Il ricordo che io ho di Beppe Montana è quello di un funzionario moderno, ostinato, instancabile, poco propenso a lavorare dietro la scrivania, animato da un grande attaccamento al suo lavoro che svolgeva con impegno pur consapevole dei pericoli ai quali lo esponeva la sua attività volta alla individuazione e alla cattura di pericolosi boss mafiosi latitanti. Ricordo come, ogni qualvolta arrestava un latitante, veniva nel mio ufficio in Procura per comunicarmelo e mi diceva " Glielo dico perché so che a lei fa piacere e apprezza il lavoro mio e della sezione catturandi". Come ho detto Beppe Montana era consapevole dei rischi che correva con il proprio lavoro e infatti, pochi giorni dopo l'uccisione del Consigliere istruttore Rocco Chinnici ebbe a dichiarare: " A Palermo siamo poco più di una decina a costituire un reale pericolo per la mafia.
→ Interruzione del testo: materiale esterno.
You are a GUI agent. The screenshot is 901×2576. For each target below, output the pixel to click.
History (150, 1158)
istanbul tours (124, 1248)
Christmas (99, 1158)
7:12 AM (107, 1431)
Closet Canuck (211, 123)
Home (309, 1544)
E i loro killer ci conoscono tutti. Siamo bersagli facili purtroppo. E se i mafiosi decidono di ammazzarci possono farlo senza difficoltà". Ma  malgrado la consapevolezza dei pericoli a cui si esponeva nell'operare contro l'organizzazione mafiosa, non arretrava nell'impegno volto alla ricerca dei latitanti anche dei più pericolosi. Basta dire che pochi giorni prima di essere ucciso aveva scovato ed arrestato otto latitanti interrompendo un summit di mafia. Ultimo arresto era stato quello del pericoloso esponente mafioso Marino Mannoia individuato in un appartamento di Bagheria, e come mi disse personalmente, intercettando e seguendo la di lui convivente. La tenacia di Montana e dei suoi uomini nella ricerca dei boss latitanti non poteva essere tollerata e Cosa Nostra armò un gruppo di fuoco che il 28 luglio  uccise Beppe Montana  e il 6 agosto Ninni Cassarà dirigente della Sezione Investigativa e l'agente Antiochia che lo accompagnava. Del commando fece parte tra gli altri Agostino Mannoia, fratello di Marino Mannoia, quest'ultimo, dopo l'arresto, divenuto collaboratore di giustizia.
Montana aveva innovato i sistemi di ricerca dei latitanti convinto che le indagini dovevano essere svolte con impegno totale e concentrato nel tempo e non occasionale e discontinuo.  Ed era anche convinto che i latitanti non erano lontani dal proprio territorio, dal proprio quartiere, dai propri familiari ; così anche oltre gli orari di lavoro e durante i giorni festivi trascorreva intere giornate a setacciare le zone costiere nella zona di Porticello, Mongerbino, Santa Flavia dove trovavano rifugio molti mafiosi ricercati dalla giustizia. E la domenica in cui venne ucciso anche la gita in motoscafo con la fidanzata e alcuni amici era un occasione per svolgere le proprie indagini per la individuazione di  covi di latitanti. Non bisogna poi dimenticare che Beppe Montana oltre che essere un abile poliziotto era anche impegnato nel sociale. Collaborava infatti con Rocco Chinnici nell'educare i giovani alla legalità e fu il principale animatore del comitato in memoria di Calogero Zucchetto, agente della polizia di Stato anche lui ucciso dalla mafia.
Beppe Montana va ricordato come un poliziotto che svolgeva il proprio lavoro con rigore, dignità e professionalità e come esempio di coraggio e dedizione al contrasto della criminalità mafiosa. Questo era Beppe Montana al di là delle commemorazioni più o meno retoriche da parte di chi non lo aveva conosciuto e con lui non aveva lavorato. Io credo che tutti i giovani e non soltanto quelli che vorranno indossare la divisa della polizia dovrebbero conoscere la storia di questo poliziotto che della lotta alla mafia aveva fatto quasi uno scopo di vita.